A. Sexual misconduct covers any sexual relationship between a doctor and a current patient, and sometimes a former patient as well.
B. It may also cover a sexual relationship with a third party, such as a patient’s spouse.
C. No breach of professional ethics exists so long as sex is consensual.
D. Real concern over physician use or exploitation of patient vulnerability, trust, and dependency is the main reason for outlawing sexual contacts between doctors and patients.
E. In California, sexual misconduct is punishable by license revocation that cannot be stayed by an administrative judge.
Answer: C is false. Sexual relations between doctors and their patients constitute unprofessional conduct, the proscription originating more than 1,500 years ago in the Hippocratic Oath, which warns, “I will come for the benefit of the sick, remaining free of all intentional injustice, of all mischief and in particular of sexual relations with both female and male persons.” The Council on Ethical and Judicial Affairs of the American Medical Association asserts that “sexual contact that occurs concurrent with the patient-physician relationship constitutes sexual misconduct.”
Sexual liaisons pose real risks of patient harm from the doctor’s use or exploitation of a patient’s vulnerability. Besides, the disproportionate power renders any putative voluntary consent questionable. Although psychiatrists and psychotherapists may represent specialists who are at particular risk, no distinction is now made between them and other types of physicians. For example, the American College of Physicians, representing general internists and subspecialists, has advised that “issues of dependency, trust, and transference and inequalities of power lead to increased vulnerability on the part of the patient and require that a physician not engage in a sexual relationship with a patient.”

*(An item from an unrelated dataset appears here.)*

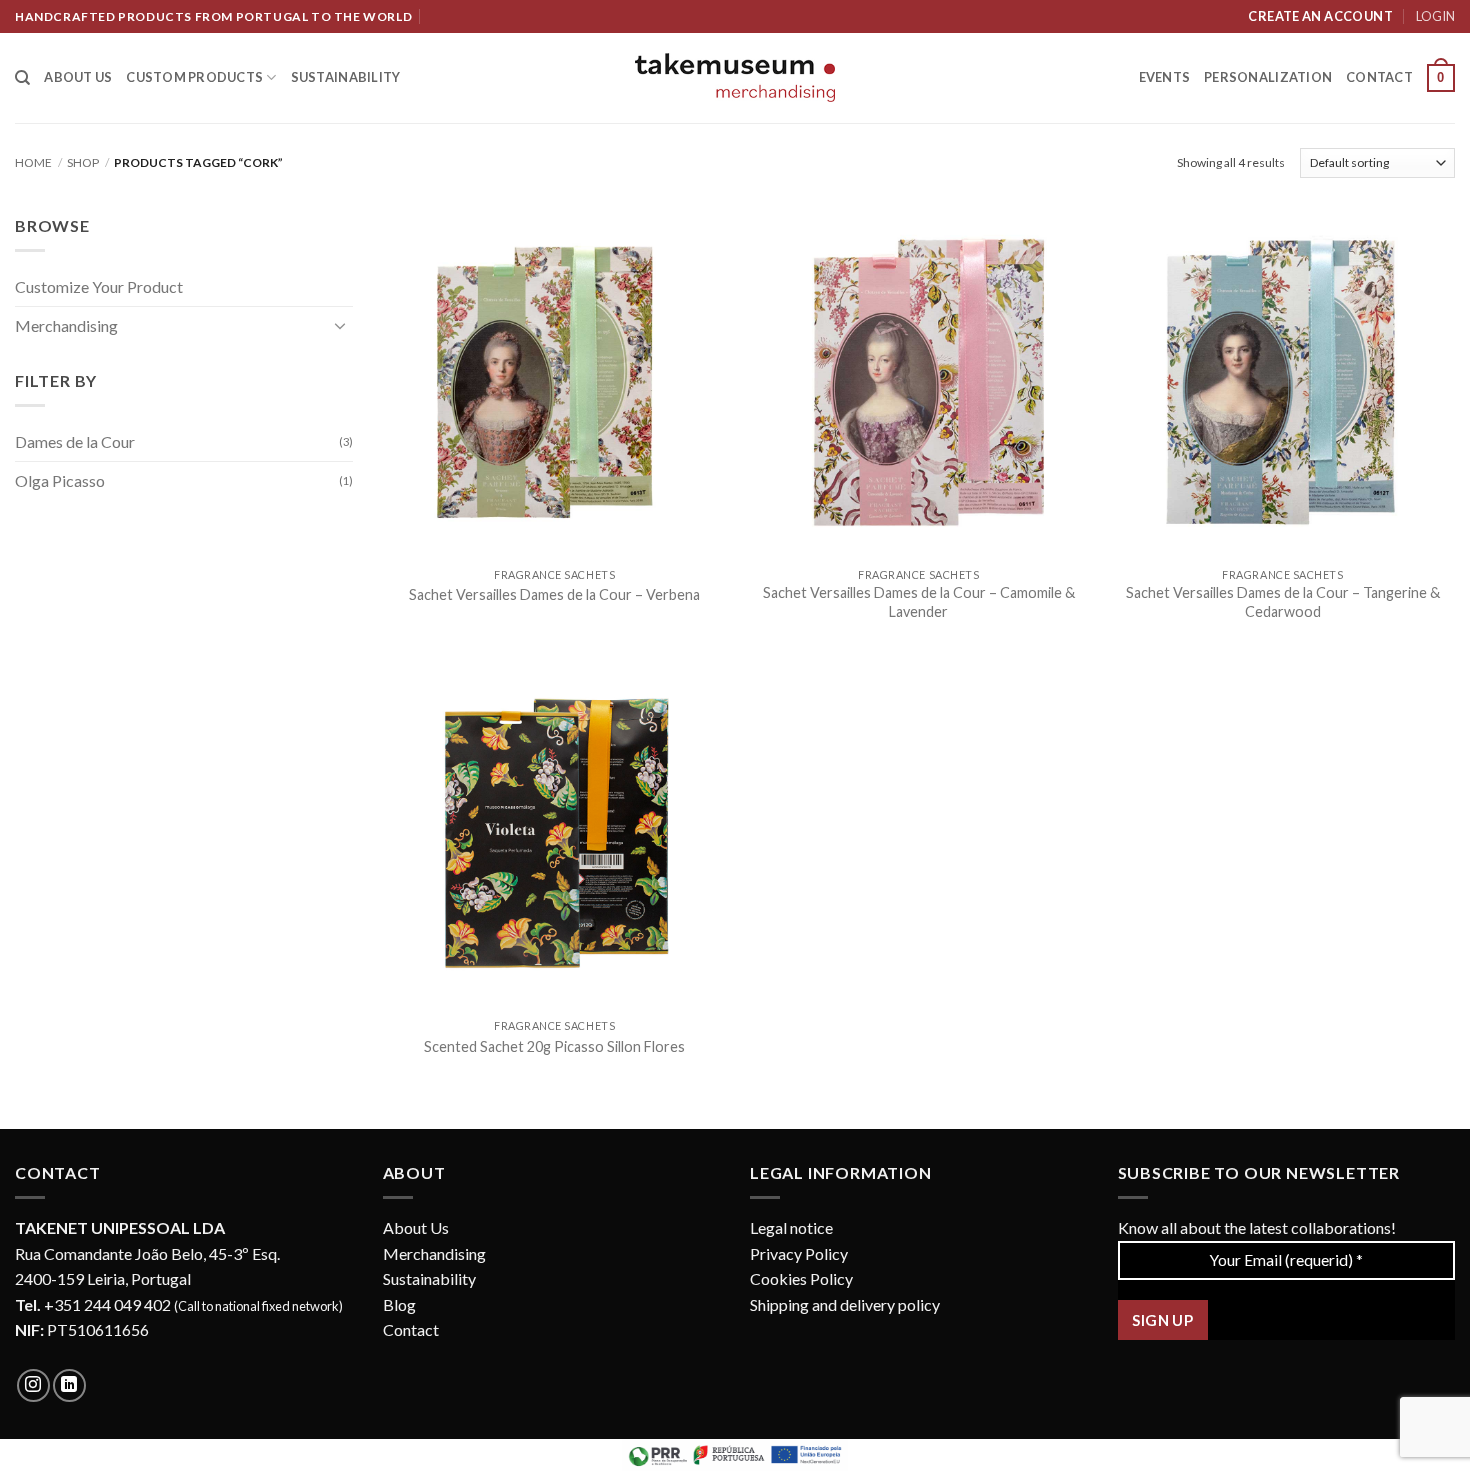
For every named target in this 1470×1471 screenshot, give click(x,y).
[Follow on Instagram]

Affairs with former patients are unethical when there is use or exploitation of “trust, knowledge, emotions, or influence” that has been derived from the previous doctor-patient relationship. On the subject of relations with third parties, the AMA is more circumspect, emphasizing the consideration of additional factors such as the nature of patients’ medical problem, length of relationship, degree of the third party’s emotional dependence on the physician, and the importance of the clinical encounter to the third party and the patient. These factors will be used to analyze situations like the one posed in the hypothetical above; the facts given in that case are, however, clearly insufficient to conclude that there is sexual misconduct.

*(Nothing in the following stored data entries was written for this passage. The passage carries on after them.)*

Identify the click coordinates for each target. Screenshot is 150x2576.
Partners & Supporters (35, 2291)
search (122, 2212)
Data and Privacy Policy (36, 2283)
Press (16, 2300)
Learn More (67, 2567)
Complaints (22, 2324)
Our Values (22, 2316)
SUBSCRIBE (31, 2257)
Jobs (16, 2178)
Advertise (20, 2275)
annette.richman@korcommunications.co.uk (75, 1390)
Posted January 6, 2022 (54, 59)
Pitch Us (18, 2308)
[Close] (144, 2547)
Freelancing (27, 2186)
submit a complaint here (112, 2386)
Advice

State medical boards have relied on specific statutory powers in regulating this aspect of physician behavior, and courts in general have endorsed their disciplinary actions. For example, the Supreme Court of Washington rejected an appeal of a surgeon who was disciplined for moral turpitude by taking advantage of his position in initiating sexual relations with a former 16-year-old patient. Likewise, the Supreme Court of Ohio upheld disciplinary actions for sexual misconduct against a doctor who compromised his care of an anxious and depressed patient with marital difficulties.
Court Cases and Physician Behavior
A number of court cases have dealt with statutory interpretations. Thus, in Haley v. Medical Disciplinary Board, the court held that the word “patient” denoted an ongoing doctor-patient relationship, and thus did not include a former patient. However, the accused surgeon’s sexual exploitation of a former teenage patient constituted unprofessional conduct, making him unfit to practice.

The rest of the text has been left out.